Screenshot grounding data:
=== Section Start ===

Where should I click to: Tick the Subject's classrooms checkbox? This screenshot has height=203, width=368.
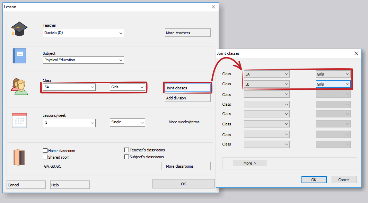(127, 157)
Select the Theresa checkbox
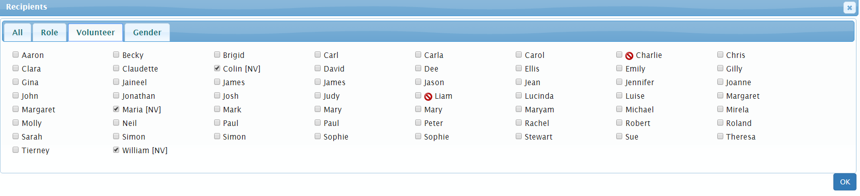 click(x=720, y=136)
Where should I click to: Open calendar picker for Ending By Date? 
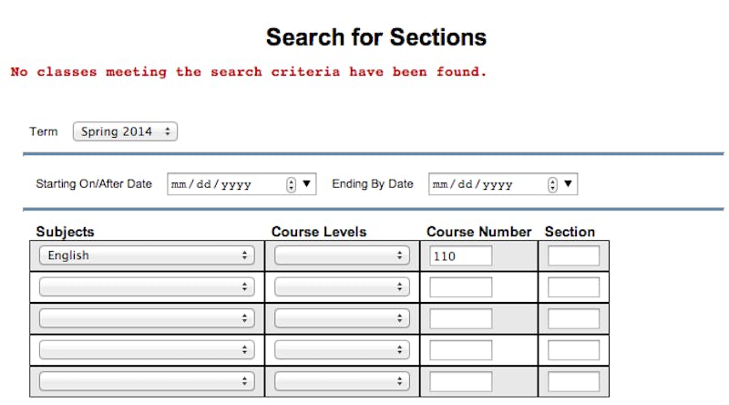pyautogui.click(x=569, y=184)
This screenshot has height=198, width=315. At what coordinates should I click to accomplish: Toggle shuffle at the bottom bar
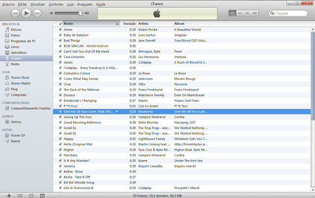[20, 196]
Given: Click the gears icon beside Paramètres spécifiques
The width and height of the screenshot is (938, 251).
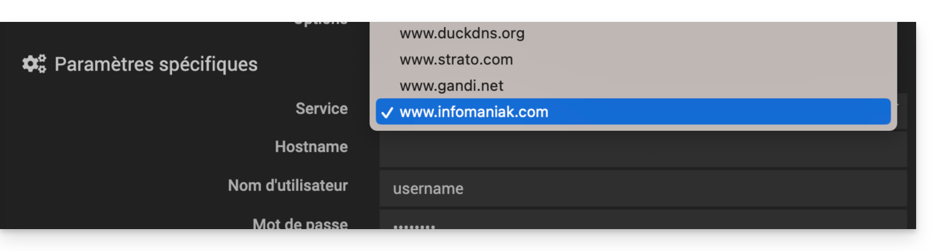Looking at the screenshot, I should [x=34, y=64].
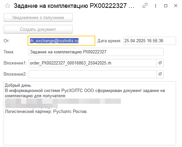Focus the От sender email field
Viewport: 182px width, 147px height.
pyautogui.click(x=61, y=41)
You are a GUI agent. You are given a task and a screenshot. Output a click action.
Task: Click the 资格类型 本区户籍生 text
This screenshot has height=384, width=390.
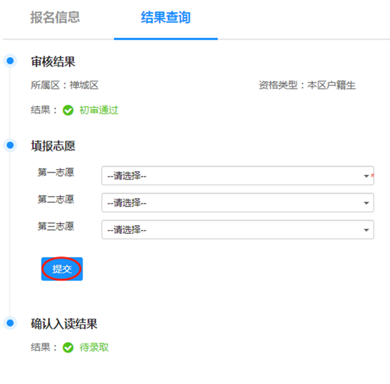coord(307,85)
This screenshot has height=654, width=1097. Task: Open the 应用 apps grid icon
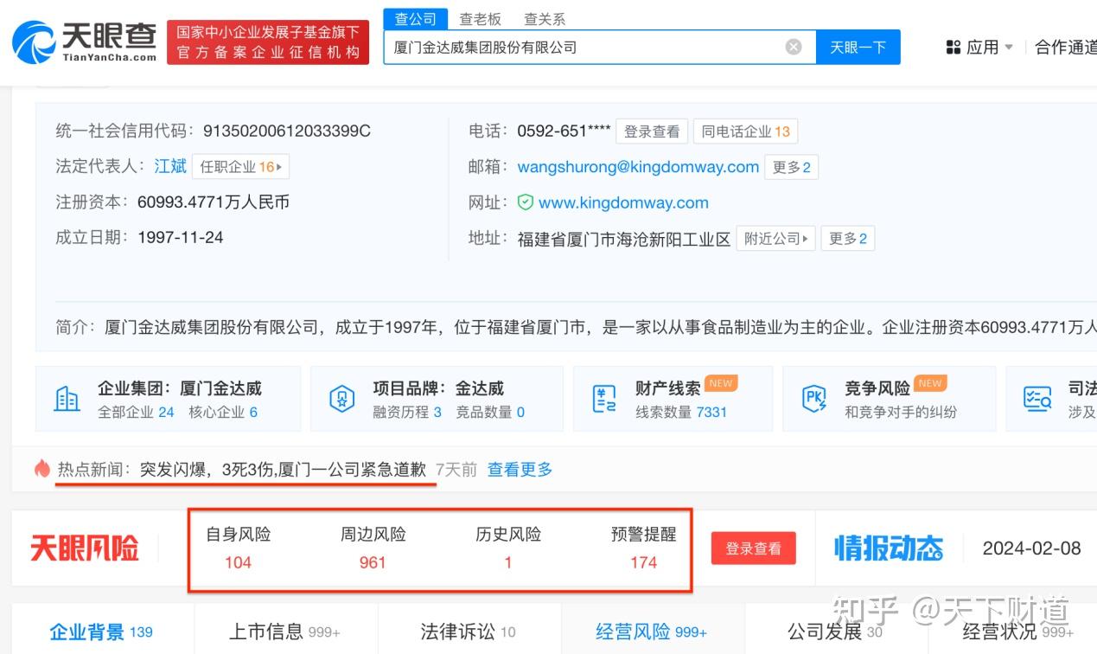point(953,47)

=== Section End ===

Exercise details:
I would like you to set down the lines above, from the one containing "Where should I click to: Open" to the final line, exactly as written and without pictures.

Task solution:
Where should I click to: Open calendar picker for Ending By Date? 
pyautogui.click(x=569, y=184)
This screenshot has height=198, width=315. At what coordinates should I click to accomplish: Toggle shuffle at the bottom bar
[20, 196]
Given: Click the gears icon beside Paramètres spécifiques
The width and height of the screenshot is (938, 251).
Looking at the screenshot, I should [x=34, y=64].
Focus the От sender email field
Viewport: 182px width, 147px height.
pyautogui.click(x=61, y=41)
You are a GUI agent. You are given a task and a screenshot. Output a click action.
Task: Click the 资格类型 本区户籍生 text
This screenshot has height=384, width=390.
coord(307,85)
This screenshot has height=654, width=1097. Task: Open the 应用 apps grid icon
point(953,47)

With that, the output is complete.